Consolidated sales of Latvia’s construction group A.C.B. last year exceeded 80 million euros. Despite the tough competition, group has implemented stable business operations, increased the number of employees, and invested 2.5 million euros in development, paid 9.3 million euros in taxes, becoming one of the largest tax-payers in the industry.
“We are satisfied with the financial results of last year. The tough competition and the considerable number of market players, including companies working in the “grey economy”, the significant decline in project profitability – these are the challenges the group has survived thanks to considerate administration,” said A.C.B. group’s financial director Armands Svikis.

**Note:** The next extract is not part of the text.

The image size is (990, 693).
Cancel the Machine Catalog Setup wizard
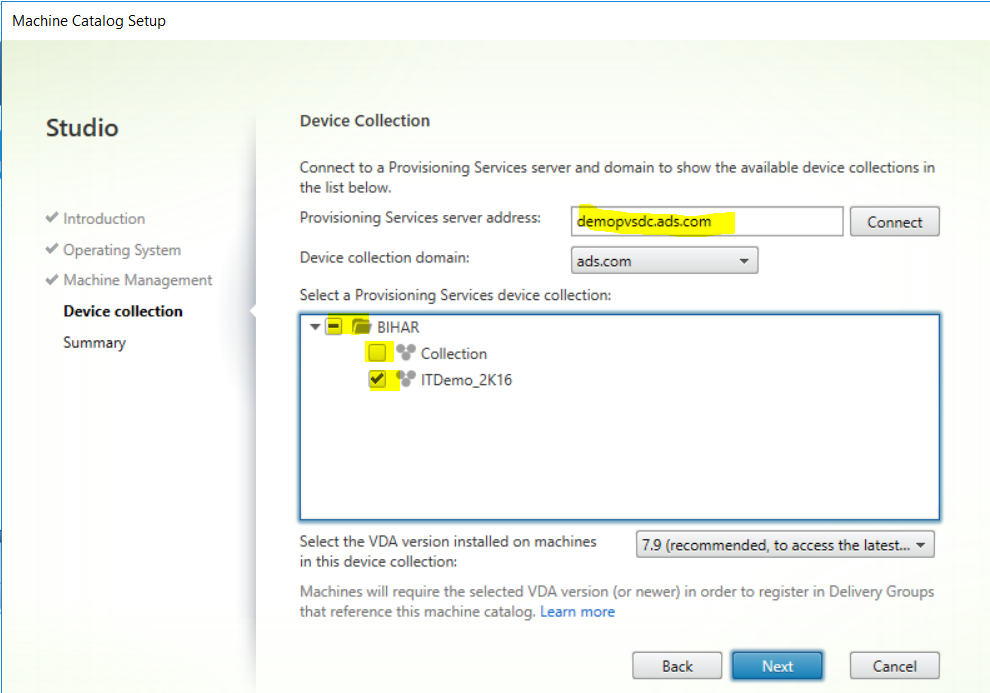coord(894,666)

In his words, even though the group has demonstrated an organic and normal turnover, there was a 40 percent drop in the company’s profit.
He said that the group has sticked to its strategy regarding investments in development – innovations, new companies, technical solutions and growth. “We have expanded the groups with another subsidiary ACB Betons. We have acquired a 50 percent stake in SMP Būve company, strengthening the group’s competence in rail infrastructure construction,” he said, adding that investments have been made in technological park and innovations.

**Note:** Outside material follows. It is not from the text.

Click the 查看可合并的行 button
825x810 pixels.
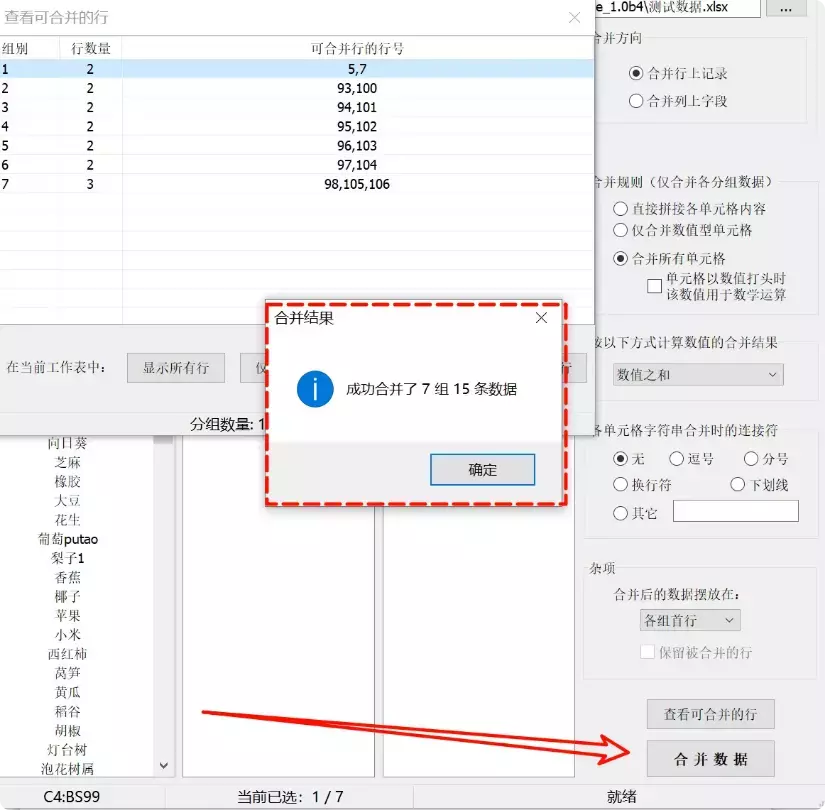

The group last year also implemented large restructuring in order to segment road construction companies for market development, adapting them for the requirements of competition, customers and legislation.
The company plans that in 2015 it will generate higher turnover, retain the existing profitability and continue expansion, said Svikis.
In 2013 A.C.B. group generated 110.5 million euros in turnover, and the group’s profit was 5.3 million euros. The core business of A.C.B. group is construction and renovation of roads, streets and structures like bridges and overpasses.